**Available data:**
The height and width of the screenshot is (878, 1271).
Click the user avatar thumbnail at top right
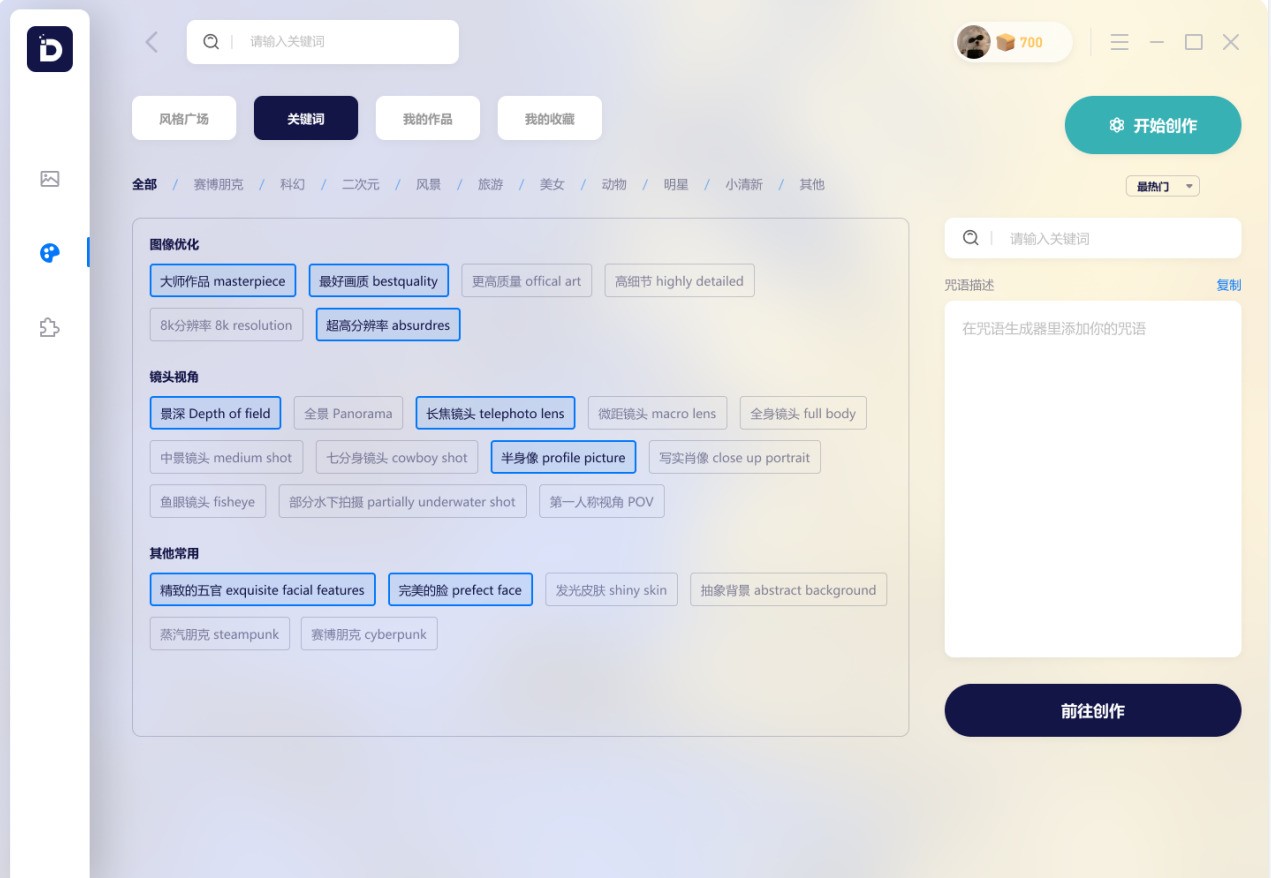pos(972,42)
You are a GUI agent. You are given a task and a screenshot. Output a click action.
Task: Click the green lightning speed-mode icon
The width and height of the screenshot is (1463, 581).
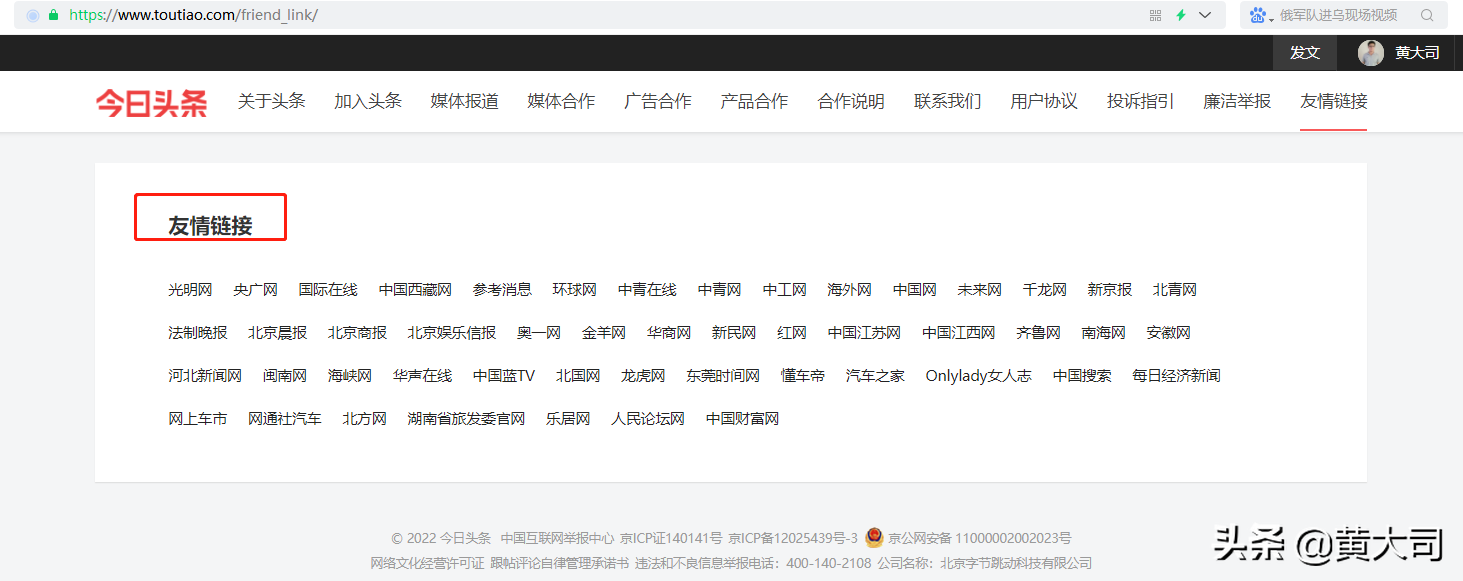1181,15
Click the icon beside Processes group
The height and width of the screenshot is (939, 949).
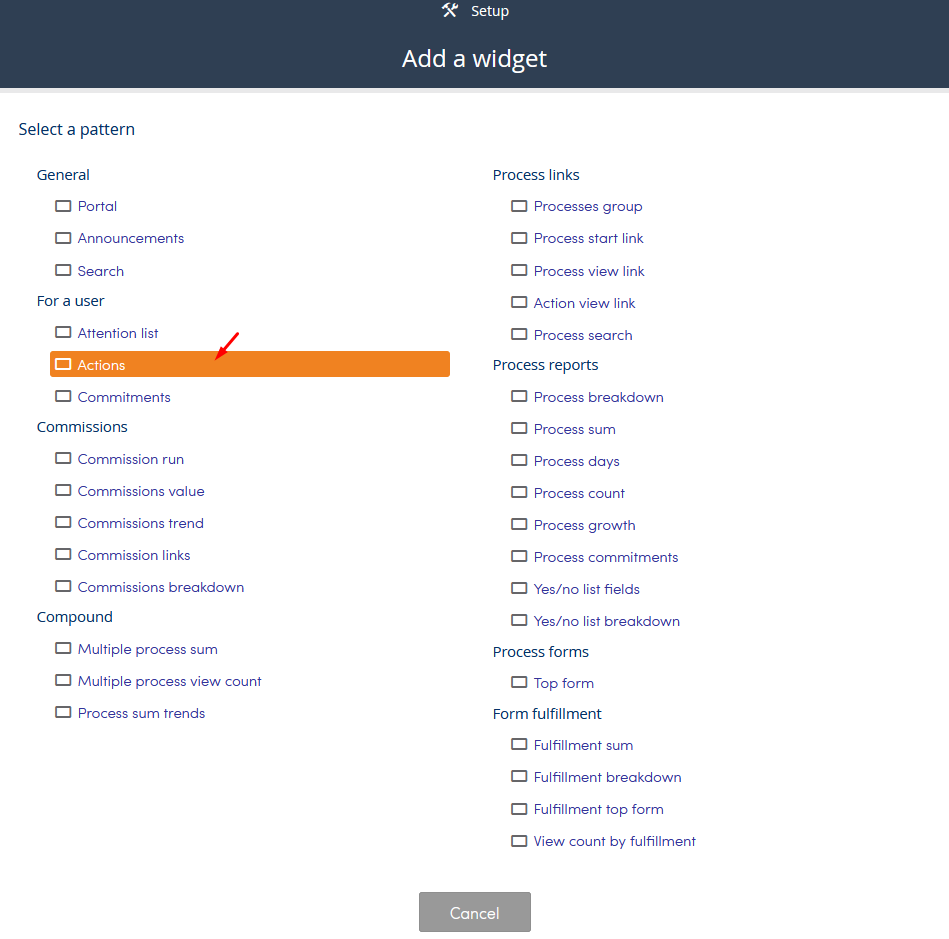[x=519, y=206]
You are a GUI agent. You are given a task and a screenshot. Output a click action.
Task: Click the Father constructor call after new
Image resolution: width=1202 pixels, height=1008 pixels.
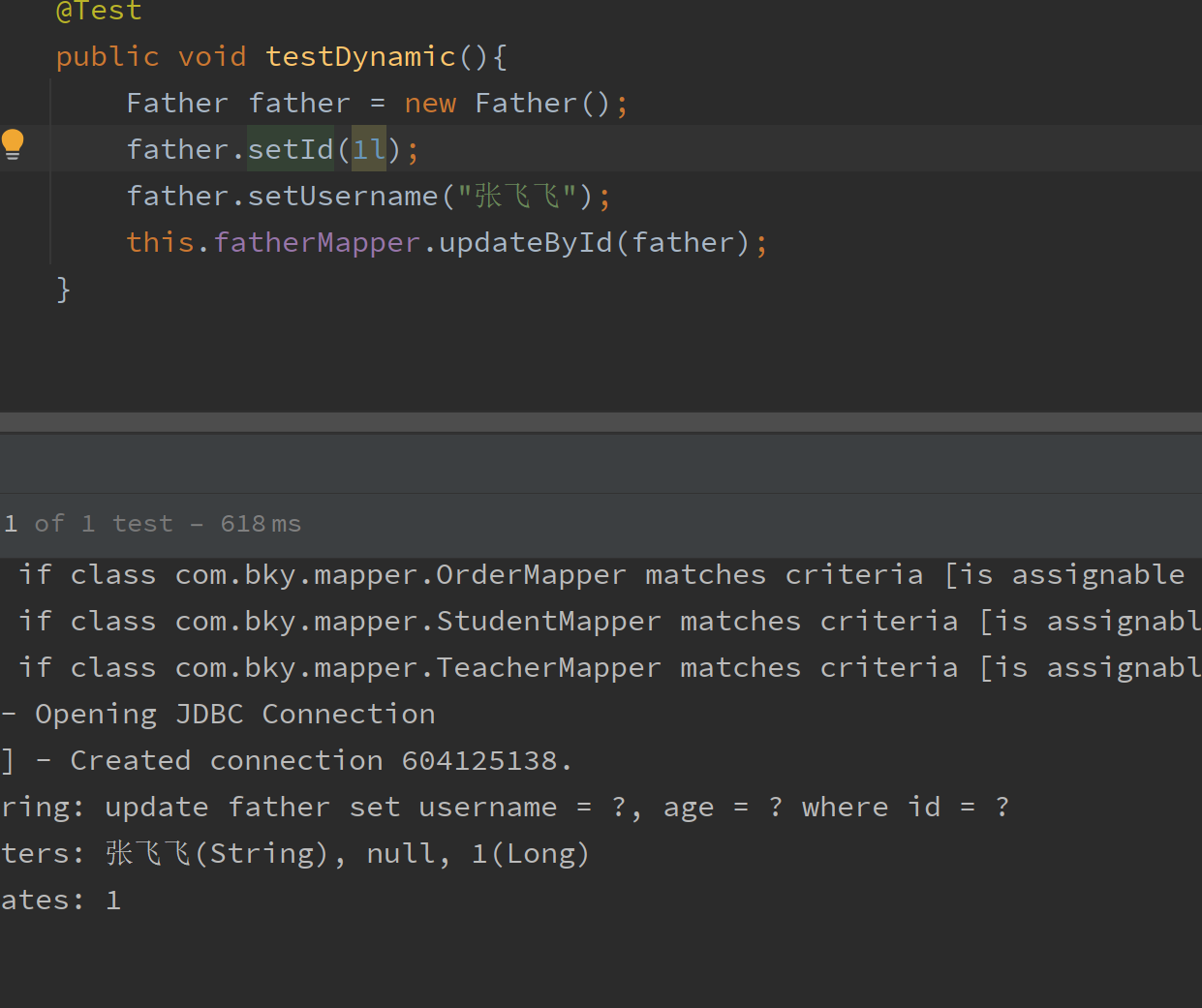[x=525, y=104]
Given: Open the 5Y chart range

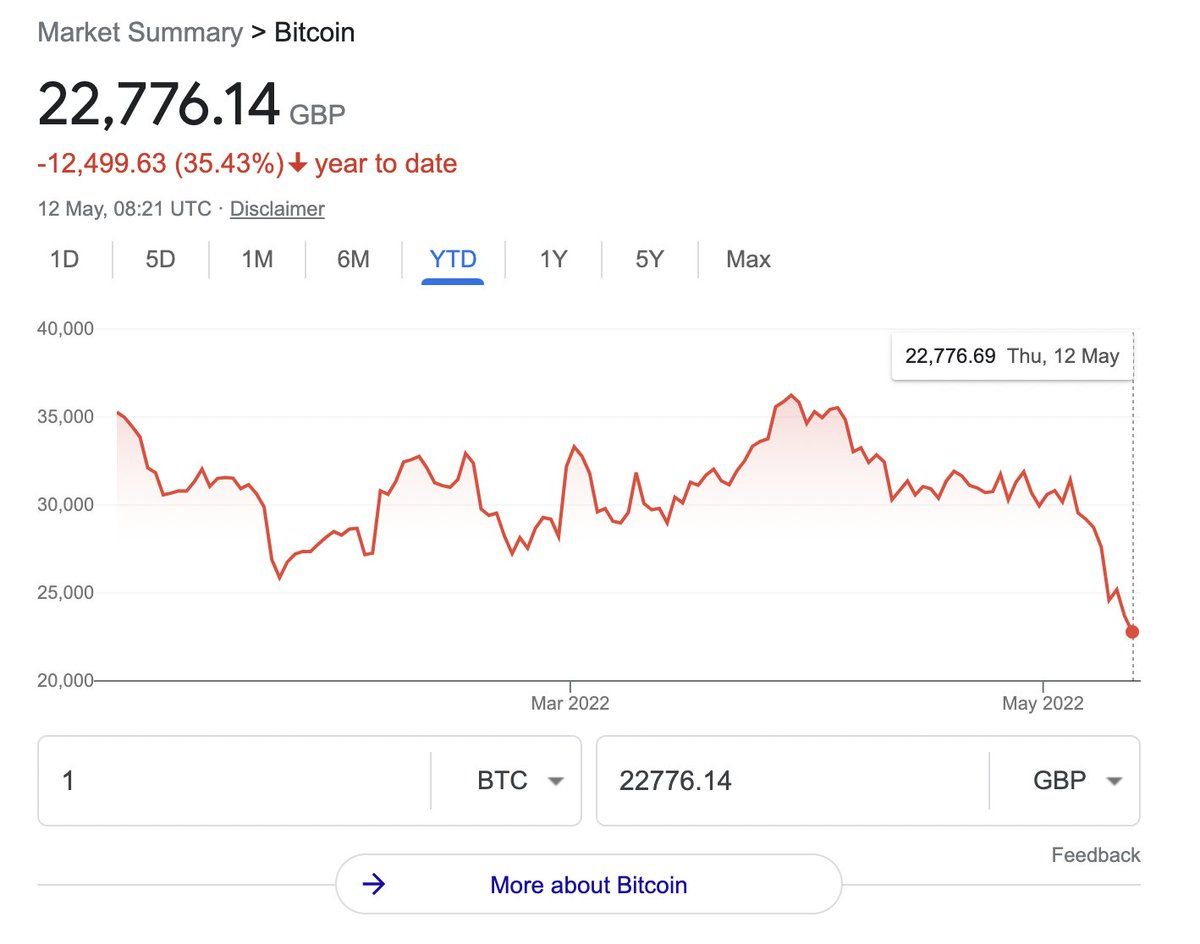Looking at the screenshot, I should click(649, 260).
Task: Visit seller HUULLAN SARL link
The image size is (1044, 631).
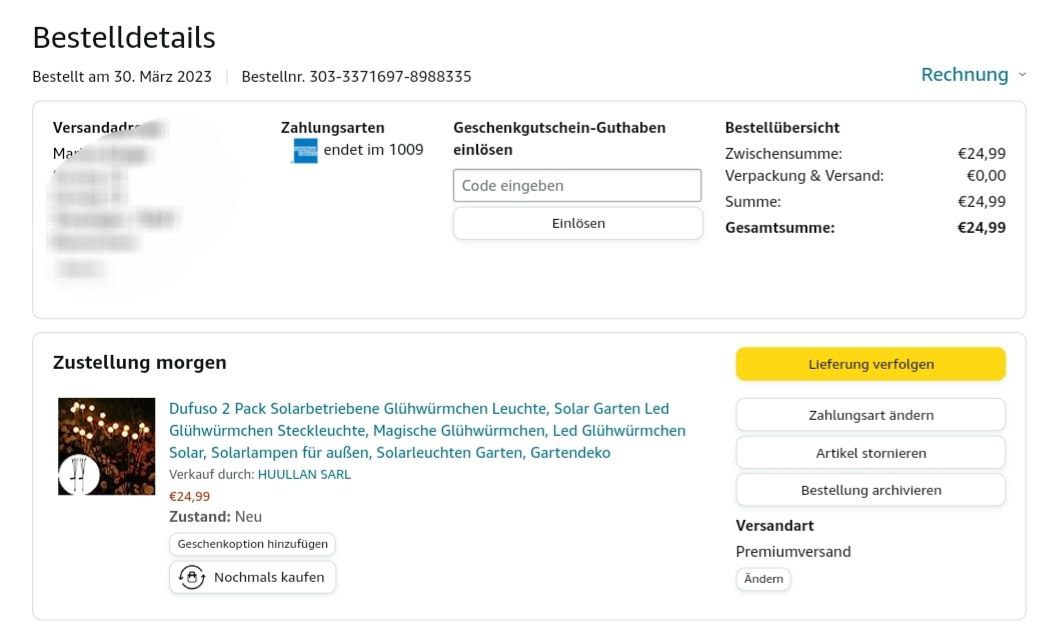Action: pos(304,475)
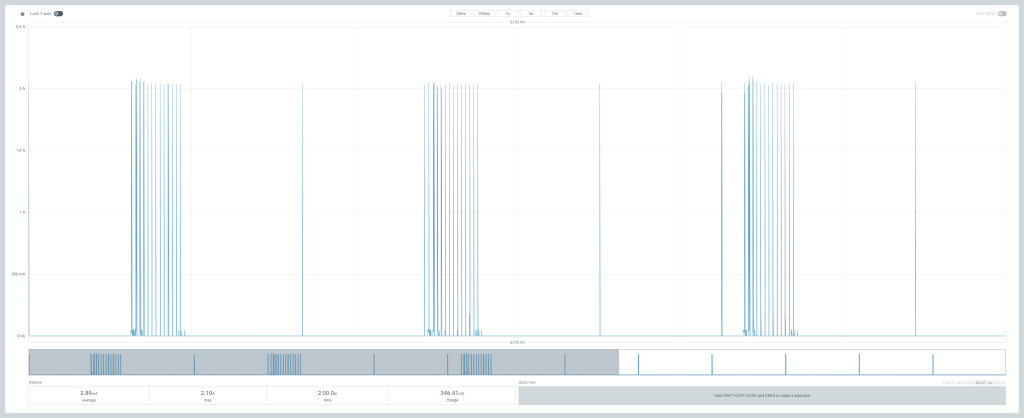Click the selection hint panel
This screenshot has height=418, width=1024.
pyautogui.click(x=761, y=396)

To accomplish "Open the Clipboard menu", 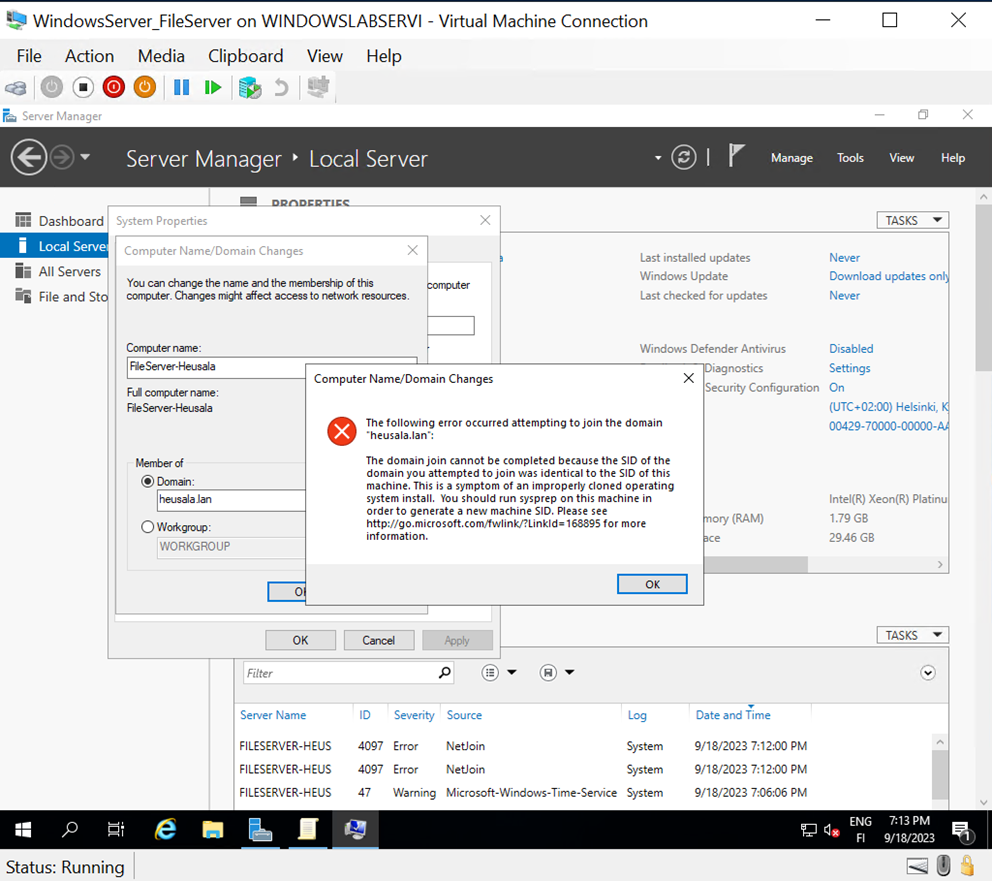I will (x=246, y=56).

**What is required:** In the records above, find the line with "Task: Click the green" and the line with "Task: Visit seller HUULLAN SARL link", then restate word for word only those two lines and all lines between, omitting pictures.

**Response to the exercise:**
Task: Click the green lightning speed-mode icon
The width and height of the screenshot is (1463, 581).
1181,15
Click the icon beside Processes group
The height and width of the screenshot is (939, 949).
[x=519, y=206]
You are a GUI agent. You are given a task and a screenshot. Output a click action.
Task: Click the Father constructor call after new
Image resolution: width=1202 pixels, height=1008 pixels.
[x=525, y=104]
Given: Open the 5Y chart range

Looking at the screenshot, I should click(649, 260).
Task: Visit seller HUULLAN SARL link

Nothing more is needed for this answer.